Average cost of a software defect
It’s not new that software defects are much more expensive the later they are found in the development lifecycle, more critical when they are detected in production. The obvious reason to the rising cost is the overall effort required both by developers to identify the root cause of the defect, resolve it, and perform the amount of testing to ensure the defect is fixed, and ensure the fix did not introduce a new regression.
To illustrate the above impact here are some market standard time estimates of defect resolution based on the time it was identified in the sprint, together with the time it will leave developers to focus on product innovations. A detection of defects the same day they were introduced into the software build allows developers to spend 47% of their business day on innovation and feature development while executing around 25% automated testing scenarios. Increasing test automation coverage to 75% would leave 77% of the time for a developer to focus on innovation.
The math is simple: more automation, with more testing done daily, close to the code-commit translates into efficient defect detection, resolution, and more time to spend reducing the product backlog.

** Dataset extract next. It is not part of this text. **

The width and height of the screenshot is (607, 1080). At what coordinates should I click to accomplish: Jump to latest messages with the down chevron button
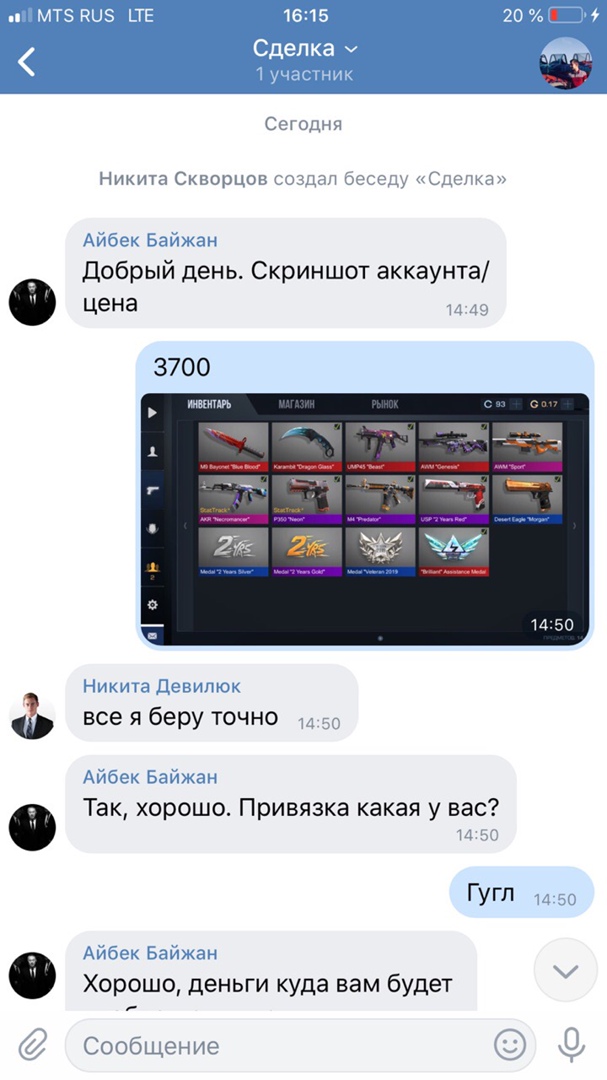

Continuous testing to the rescue
Continuous testing (CT) is the process of embedding various types of software testing (unit, functional, non-functional) as a fundamental ongoing practice throughout the entire development lifecycle. Having the ability to verify the quality of software after each code change in an automated way in the CI process holds great benefits for all DevOps practitioners.
In the context of web testing and escaped defects, the more testing that is being done per code-commit, the higher the effectivity of the entire DevOps cycle and software iteration is. Effective continuous testing also employs an overall fast feedback loop, such that can address issues as they are introduced into the build cycle. At the heart of CT is a robust test automation framework that is used upon every code changes, to execute the right tests against the right platforms in the test lab.
Putting it all together
To avoid issues like what Amazon faced, or even worse, DevOps teams are required to proactively build testing into their DevOps pipeline and automate and test these scenarios as much and as early as possible. There is a need to shift-left and to build the tests early on, as to stick on the CT path.
Continuous testing as defined above should offer all DevOps personas (Dev, Test, Business) a common ground for the entire testing activities, both functional flows, as well as non-functional flows, such include load testing, accessibility, security, UX, and more. Websites crashes, availability, and other production issues occur both due to functional issues as well as non-functional, that’s why CT that leverages a robust test automation framework is the key for success, since it enables the teams to build a suite of all relevant regression tests, and execute them pre-production, as well as in production as part of ongoing scheduled monitoring testing.
Finally, CT and proactive testing is a great thing for DevOps teams and should be employed at all times, however, for special market events such as the AWS Prime Day, and similar, the DevOps teams should most likely add an additional layer of validations with a larger significant load and availability testing, to identify robustness issues, 3rd party services functionality issues and more in advance and assures fluent serviceability to the end users’.